M. LUISA DANIELE TOFFANIN: "FRA LE NUVOLE DI ERICE"

 

FRA LE NUVOLE DI ERICE

 

CONVERSAZIONE DI MARIA LUISA DANIELE TOFFANIN CON GEMMA SCARSELLI RICORDANDO VENIERO SCARSELLI, SIRIO GUERRIERI, GIANNI RESCIGNO E ROSSANO ONANO

 

Pioggia fredda, battente, un sipario di nebbia a Erice quel pomeriggio del 12 marzo 2016: accoglienza della natura non felice per un evento atteso da vari autori venuti da lontano, anche da Padova, preparato in tutti i particolari da Giuseppe Vultaggio e dai suoi amici della cultura. Ma al teatro Gebel Hamed, pure gelido, le prime battute con la giuria, l’abbraccio affettuoso della presidente Caterina Guttadauro La Brasca e i suoi complimenti per Florilegi femminili controvento, lo scambio di saluti con amici ritrovati, cominciano a rompere il ghiaccio infernale di quel pomeriggio. E la cerimonia, animata da musica, canto, ballo, guidata con passione ed entusiasmo sempre da Giuseppe Vultaggio, da Roberto Guerrini, vicepresidente IPLAC, e da altri ospiti, ridà calore all’ambiente: il sole dell’arte vince il disagio dell’inattesa giornata ad Erice. L’alternarsi dei premiati, la lettura delle poesie, delle motivazioni redatte davvero con professionalità e convinzione, gli interventi personali per spiegare l’intento del libro: il sogno, nel mio caso, di sensibilizzare con la poesia la donna al ricupero di valori antichi per una società nuova, riempiono l’atmosfera di umanità. E ancora con l’emozione per il premio ricevuto e la lettura della felice motivazione, il nome di Veniero Scarselli suscita un nuovo stupore. Subito ne rivedo il volto sulle pagine della rivista La Nuova tribuna letteraria, tra gli ultimi poeti che ci hanno lasciato e ascolto con maggior attenzione la motivazione di Franco Campegiani per La suprema macchina elettrostatica. Premio quindi alla memoria, che la moglie riceve sul palco immergendosi subito nella lettura di alcune pagine del poemetto Diletta sposa. Ma nel teatro dove si svolge la premiazione, guidata con sapiente partecipazione da Giuseppe Vultaggio, tutto avviene in modo rapido e sento solo in me un certo rammarico per non aver conosciuto, frequentato di più questo poeta. Non potevo immaginare ancora gli sviluppi successivi di questo momento. Ed è proprio nel calore della cena di gala presso l’hotel Elimo di Erice che mi incontro in diretta con la signora Scarselli.

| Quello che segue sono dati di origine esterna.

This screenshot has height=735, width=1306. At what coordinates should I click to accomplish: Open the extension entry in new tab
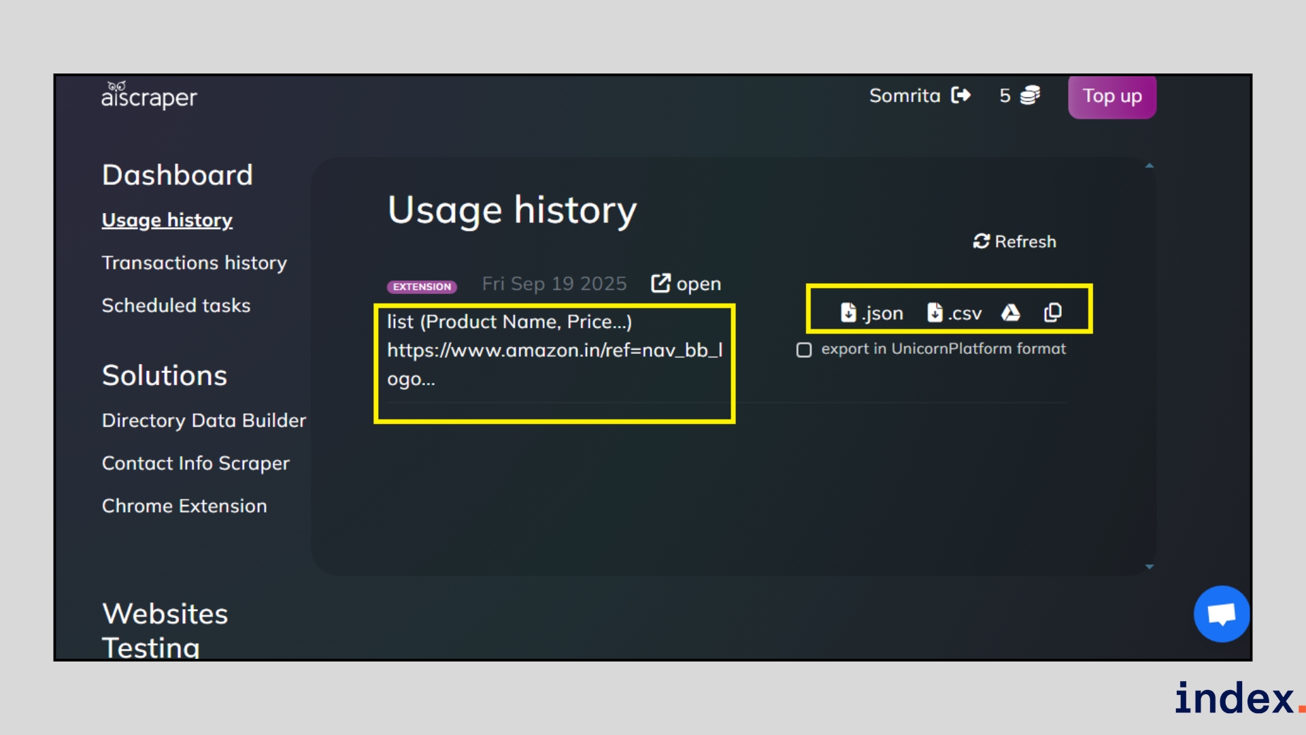[686, 284]
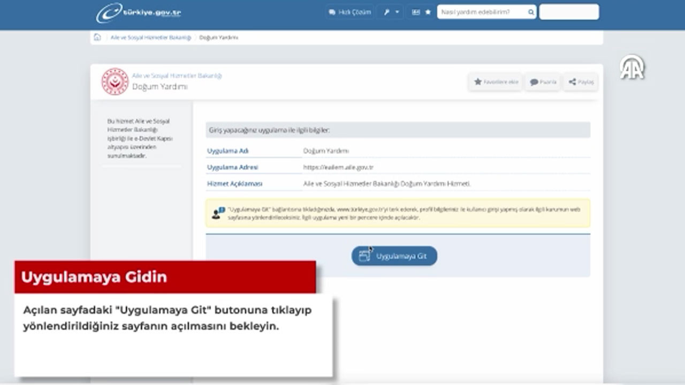Image resolution: width=685 pixels, height=385 pixels.
Task: Open the Hızlı Çözüm quick help
Action: (x=350, y=12)
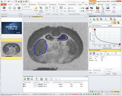The width and height of the screenshot is (122, 96).
Task: Save the measurement table data
Action: [28, 79]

Maria Luisa “Qual buon vento la porta al nostro tavolo?” chiedo compiaciuta a Gemma mentre si avvicina a noi”

G. “A dire il vero ho espresso a Giuseppe Vultaggio il desiderio di sedere al suo tavolo, perché la conoscevo dalle pagine della rivista La Nuova Tribuna Letteraria, in cui mio marito Veniero Scarselli era ben presente. Ora sono contenta nel vedere che lei mi accoglie con un bel sorriso e mi invita a sedere, insieme ai suoi familiari…”

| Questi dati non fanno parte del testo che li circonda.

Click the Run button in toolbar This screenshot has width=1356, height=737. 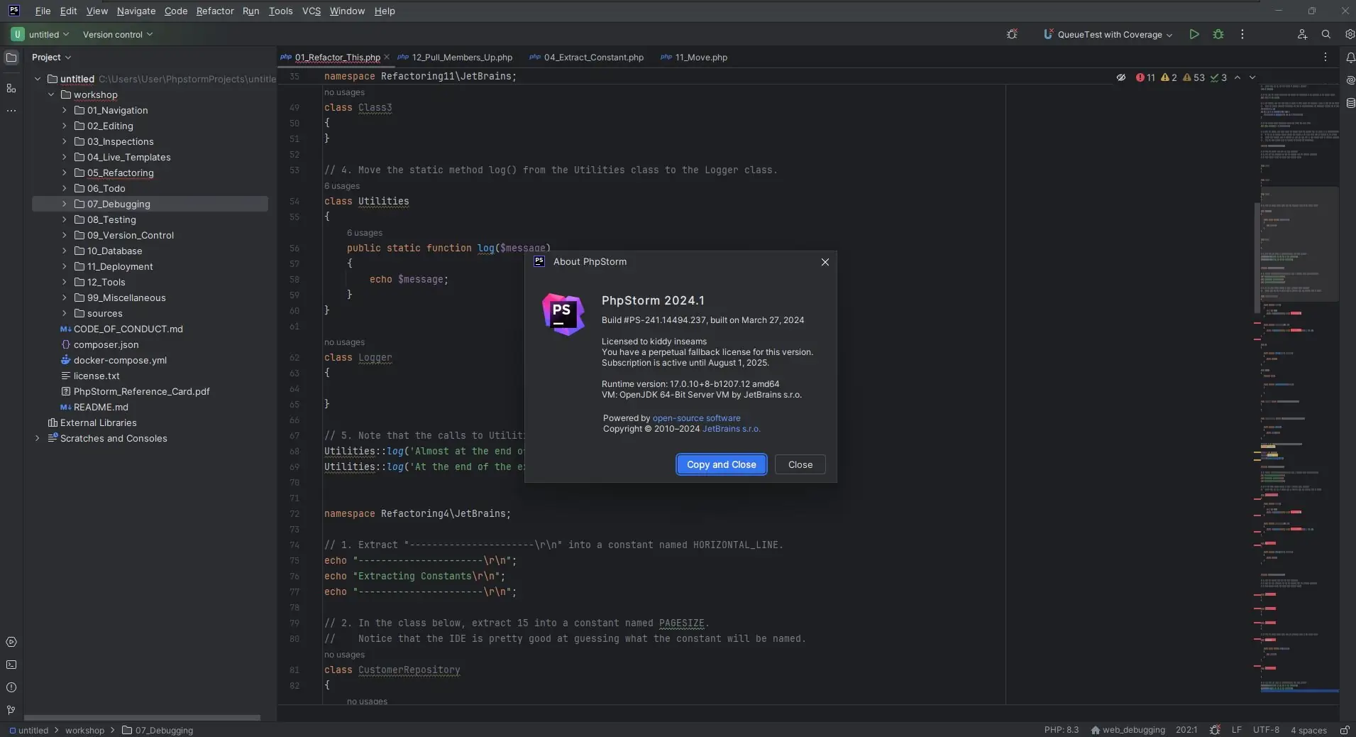(x=1194, y=34)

M.L. “Quanti complimenti! Bastava che tu me lo chiedessi direttamente, e io sarei stata felice, come lo sono, di averti con noi. Ma ripetimi gentilmente il tuo nome perché di te, del tuo volto non mi ricordo, ma di quello di Veniero sì, incontrato forse al premio Cinque Terre di La Spezia. C’eri anche tu? Non sbaglio? Ricordo ora benissimo di aver chiesto molto timidamente, perché tuo marito mi dava un po’ di soggezione, il regalo di una copia di Diletta sposa, silloge pubblicata come primo premio in quel concorso. L’ho letta con piacere e la serbo con cura.”

G. “Io sono Gemma e difendo subito mio marito: veramente era solo timido e schivo, non certo superbo. Ero presente anch’io a quel premio e penso che abbiamo perso un’occasione preziosa di amicizia”.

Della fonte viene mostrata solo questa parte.